Al parecer los jerarcas del gobierno subestimaron la valentía y arrojo del pueblo venezolano. Estos seudodirigentes de hoy nunca leyeron la historia política de Venezuela. No se enteraron de que el pueblo aguerrido en la calle, guiado por el movimiento estudiantil y por los valerosos políticos de la época, echaron del poder aquel 23 de enero al dictador Marcos Pérez Jiménez, mientras muchos de los imberbes que hoy acompañan al dictadorzuelos ni siquiera habían nacido. Hoy la Historia se repite. Pero tal vez estos neófitos “políticos” serviles arrimados al poder no merecen mayor atención, por cuanto son sólo eso, imberbes jala mecates del momento, que ni siquiera por malos los recogerá la Historia. Sin embargo, es más significativo para el momento histórico prestar atención a quienes siendo más añejos en las lides políticas, y hasta con cierto prestigio profesional y académico, prefirieron acomodarse al despotismo y autoritarismo del régimen chavomadurista, sólo por lograr y mantener cuotas del poder que siempre les fue esquivo, quizás por los negros intereses que siempre escondían detrás de sus supuestas buenas intenciones. Ese poder que nunca lograron por méritos propios, logrado hoy gracias a su servilismo, y que utilizan para ultrajar y expoliar al pueblo en nombre de un obsoleto y corrupto socialismo. Seguramente ahora vendrán muchos nombres a su memoria de estos inefables, nefastos y caricaturescos seres.

La Historia la escriben los vencedores, y las nuevas páginas están por escribirse. En esta Historia quedarán atrás los días grises y las tantas calamidades que los marcaron. En estas páginas los divisionistas, resentidos y corruptos tendrán el lugar que merecen; también tendrán su lugar los aduladores que vendieron su alma y le hipotecaron su moral al régimen, cuyo mayor logro ha sido plagar de miseria y de hambre al pueblo que una vez les confió sus esperanzas. Una propuesta política devenida en el mayor fraude gubernamental del país y de Latinoamérica, tal como lo demuestran los resultados electorales en países donde una vez existió, salvo dudosas excepciones como ocurre actualmente en Ecuador. Un régimen de sátrapas, cuya mayor y más significativa impronta será la desmedida corrupción.

Pero hay que agradecer a esa Historia la enseñanza que nos ha dado. Aprendemos más y mejor de los tropiezos. Los venezolanos de hoy no volveremos a los errores que motivaron la irrupción de la casta mafiosa y corrupta que significó el llamado socialismo del siglo XXI, y mucho menos repetiremos las graves pifias históricas cometidas por los mal llamados revolucionarios. La Venezuela que viene se edificará sobre las conciencias de quienes hemos sido formados en Democracia, y que aprendimos a valorarla durante los últimos 20 años.
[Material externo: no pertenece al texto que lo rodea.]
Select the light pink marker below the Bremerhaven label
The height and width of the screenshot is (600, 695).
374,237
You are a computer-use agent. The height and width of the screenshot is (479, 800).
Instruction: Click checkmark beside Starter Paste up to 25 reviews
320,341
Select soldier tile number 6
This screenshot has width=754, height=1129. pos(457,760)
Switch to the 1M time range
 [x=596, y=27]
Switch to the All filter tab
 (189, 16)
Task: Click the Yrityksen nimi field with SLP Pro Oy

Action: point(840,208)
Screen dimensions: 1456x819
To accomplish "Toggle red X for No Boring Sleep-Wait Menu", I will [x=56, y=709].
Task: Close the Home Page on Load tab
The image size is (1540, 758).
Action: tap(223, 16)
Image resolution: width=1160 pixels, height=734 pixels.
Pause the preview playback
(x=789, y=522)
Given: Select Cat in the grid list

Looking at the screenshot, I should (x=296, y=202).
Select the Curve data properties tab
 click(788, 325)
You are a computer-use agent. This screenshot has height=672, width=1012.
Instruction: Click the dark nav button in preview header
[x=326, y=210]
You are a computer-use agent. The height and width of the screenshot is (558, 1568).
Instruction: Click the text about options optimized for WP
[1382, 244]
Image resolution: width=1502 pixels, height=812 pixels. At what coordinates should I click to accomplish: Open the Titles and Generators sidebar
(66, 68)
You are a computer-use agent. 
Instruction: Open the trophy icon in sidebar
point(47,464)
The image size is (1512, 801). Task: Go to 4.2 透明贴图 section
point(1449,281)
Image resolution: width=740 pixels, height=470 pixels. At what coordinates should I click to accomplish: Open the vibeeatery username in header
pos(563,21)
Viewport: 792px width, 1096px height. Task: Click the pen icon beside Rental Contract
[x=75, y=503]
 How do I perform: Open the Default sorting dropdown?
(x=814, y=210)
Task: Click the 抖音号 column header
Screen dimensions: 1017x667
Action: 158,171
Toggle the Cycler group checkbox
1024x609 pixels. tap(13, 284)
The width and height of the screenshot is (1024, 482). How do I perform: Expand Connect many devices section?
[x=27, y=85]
La Venezuela que viene será una Venezuela fortalecida, porque hoy sabemos con sobrada claridad y certeza dónde se ha fallado y, sobre todo, dónde tenemos que enfocar nuestro trabajo y esfuerzo, para convertir las debilidades en fortalezas. Sin dudas vendrán tiempos difíciles, pero nos animará la esperanza de que esos tiempos difíciles no constituirán “la normalidad” del día a día, sino que serán momentos transitorios, serán la vía para llegar el bienestar social y colectivo.